The Stagnant U.S. Economy: A Graphical Complement to Higgs’s Contributions

Financial markets and analysts fear a new global recession. Data point to a growth slow-down that might eventually lead to a fall in production.

Some pundits, who bought the idea of a recovery in previous years, seem to be surprised by the negative data of the latest months. The stock market probably shared this earlier excessive optimism with them.

However, a careful analysis of what has happened since the onset of the Great Recession would have hardly shown a solid, sustained recovery. On the one hand, fiscal and monetary stimulus might have had a positive impact on the GDP figures, creating confusion over the economy’s real situation. On the other hand, the labor market is still in horrible shape, with the official unemployment rate stuck in the neighborhood of 9 percent. However, the “unprecedented rise in the number of persons with very long durations of unemployment during the recent labor market downturn” (in the words of the Bureau of Labor Statistics) is even more disturbing.

Therefore, given that there has been no real recovery, it is nonsense to speak of a new recession. Rather, the present crisis manifests the failures of the economic policies implemented so far.

The question that analysts have to ponder, then, is why the slump goes on (see my article at The Freeman “And the Slump Goes On”, in which I discuss several answers to this question in more detail).

Many people think that the U.S. economy’s key problem is that households barely spend; because they fear for the future and unemployment is high, they save or hoard their money. This consumer behavior, it is argued, brings about a (Keynesian) vicious circle: if consumption is low, companies won’t produce output or hire workers because they won’t be able to find a buyer.

Assuming for the sake of the argument that the Keynesian theory applies to reality, let us look at the data. As Robert Higgs showed, real personal consumption expenditures have recovered from pre-recession levels. This recovery can be clearly seen in this graph, which shows quarterly data from the first quarter of 2006 to the second quarter of 2011.

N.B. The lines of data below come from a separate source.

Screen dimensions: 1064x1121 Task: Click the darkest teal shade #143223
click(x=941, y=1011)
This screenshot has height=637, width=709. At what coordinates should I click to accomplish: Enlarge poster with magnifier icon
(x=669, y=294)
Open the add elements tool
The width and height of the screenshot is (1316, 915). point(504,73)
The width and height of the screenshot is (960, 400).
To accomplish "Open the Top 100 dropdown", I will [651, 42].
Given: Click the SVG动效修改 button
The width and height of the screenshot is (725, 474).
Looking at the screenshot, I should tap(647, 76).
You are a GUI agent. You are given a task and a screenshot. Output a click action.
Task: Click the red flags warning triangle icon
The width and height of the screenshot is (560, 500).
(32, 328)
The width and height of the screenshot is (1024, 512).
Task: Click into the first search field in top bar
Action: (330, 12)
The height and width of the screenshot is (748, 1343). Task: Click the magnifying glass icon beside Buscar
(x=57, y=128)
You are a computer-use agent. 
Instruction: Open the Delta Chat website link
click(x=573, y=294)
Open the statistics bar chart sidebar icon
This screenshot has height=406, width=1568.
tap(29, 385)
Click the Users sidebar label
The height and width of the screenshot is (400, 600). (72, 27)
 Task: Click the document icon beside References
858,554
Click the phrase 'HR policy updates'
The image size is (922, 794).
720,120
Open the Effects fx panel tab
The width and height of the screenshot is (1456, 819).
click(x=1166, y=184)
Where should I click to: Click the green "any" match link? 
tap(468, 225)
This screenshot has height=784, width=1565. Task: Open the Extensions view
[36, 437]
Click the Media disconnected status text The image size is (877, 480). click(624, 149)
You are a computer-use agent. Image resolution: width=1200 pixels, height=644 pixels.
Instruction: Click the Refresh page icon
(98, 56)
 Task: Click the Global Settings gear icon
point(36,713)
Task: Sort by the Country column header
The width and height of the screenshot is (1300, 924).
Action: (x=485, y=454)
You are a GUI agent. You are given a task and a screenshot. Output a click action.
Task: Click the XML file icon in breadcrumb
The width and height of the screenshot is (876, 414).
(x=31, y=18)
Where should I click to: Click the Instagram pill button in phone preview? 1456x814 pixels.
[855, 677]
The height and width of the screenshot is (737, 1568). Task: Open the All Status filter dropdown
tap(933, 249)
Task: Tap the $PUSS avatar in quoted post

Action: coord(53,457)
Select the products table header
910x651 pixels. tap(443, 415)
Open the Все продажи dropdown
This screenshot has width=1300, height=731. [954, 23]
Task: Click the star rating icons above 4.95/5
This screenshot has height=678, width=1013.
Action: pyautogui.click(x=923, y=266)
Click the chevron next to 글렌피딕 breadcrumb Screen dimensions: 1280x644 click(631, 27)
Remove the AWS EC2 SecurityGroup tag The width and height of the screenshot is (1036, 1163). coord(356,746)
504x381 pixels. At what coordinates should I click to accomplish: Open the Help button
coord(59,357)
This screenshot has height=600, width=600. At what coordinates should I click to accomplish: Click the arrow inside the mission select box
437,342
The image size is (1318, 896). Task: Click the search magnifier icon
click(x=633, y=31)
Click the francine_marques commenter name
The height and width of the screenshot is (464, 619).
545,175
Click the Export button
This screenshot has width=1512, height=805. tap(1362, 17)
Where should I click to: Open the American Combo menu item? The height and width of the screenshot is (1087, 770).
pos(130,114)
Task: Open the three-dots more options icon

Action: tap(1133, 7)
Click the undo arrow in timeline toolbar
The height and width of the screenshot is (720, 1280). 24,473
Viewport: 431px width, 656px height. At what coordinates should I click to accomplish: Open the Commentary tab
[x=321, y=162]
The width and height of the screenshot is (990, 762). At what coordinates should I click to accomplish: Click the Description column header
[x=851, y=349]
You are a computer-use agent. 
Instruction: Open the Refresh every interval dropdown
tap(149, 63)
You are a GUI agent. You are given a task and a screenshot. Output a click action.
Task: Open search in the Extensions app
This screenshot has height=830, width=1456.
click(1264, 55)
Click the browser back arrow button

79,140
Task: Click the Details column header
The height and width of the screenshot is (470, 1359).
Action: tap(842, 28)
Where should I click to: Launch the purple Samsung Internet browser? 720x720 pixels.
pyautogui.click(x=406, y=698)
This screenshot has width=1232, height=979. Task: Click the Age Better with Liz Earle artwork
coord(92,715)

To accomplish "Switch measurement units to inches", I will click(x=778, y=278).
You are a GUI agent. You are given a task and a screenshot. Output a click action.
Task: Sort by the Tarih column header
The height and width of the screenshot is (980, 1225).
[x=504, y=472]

Furthermore, government spending also currently runs at higher levels than in 2007. We can see the comparison between the evolution of gross private investment and gross government investment since 2006, which illustrates perfectly the difference between the private and the government sector’s performance in recent years.

Therefore, as Dr. Higgs suggested, the major impediment of the recovery is not private consumption or government spending, but the lack of dynamism of private investment. However, it is more rigorous to take into account not the gross, but the net private investment—the crucial macroeconomic variable that underlies economic growth by increasing the economy’s productive private capital stock.

The next graph shows the evolution of this variable in recent years. We can see that after the drop in 2009, the current level of net private domestic business investment remains far away from the pre-recession level.

Robert Higgs and some mainstream economists, such as Allan Meltzer, Thomas F. Siems (Senior Economist and Policy Advisor at the Federal Reserve Bank of Dallas), and Alberto Alesina, have argued that the great uncertainty with regard to future government policies—e.g., regulations and taxes—is discouraging investors and entrepreneurs from risk-taking, innovating, hiring workers, and investing.

Moreover, it is plausible to think that such uncertainty affects relatively more the small and medium enterprises and potential new entrepreneurs, which have little financial leeway. This situation is particularly damaging to the U.S. economy given that, as a report of the Kauffman Foundation suggests, start-up companies account for the bulk of employment growth.

Although it is almost impossible to gauge the quantitative impact of this institutional uncertainty, logic and different kinds of evidence undoubtedly suggest that it matters, and it may matter a great deal.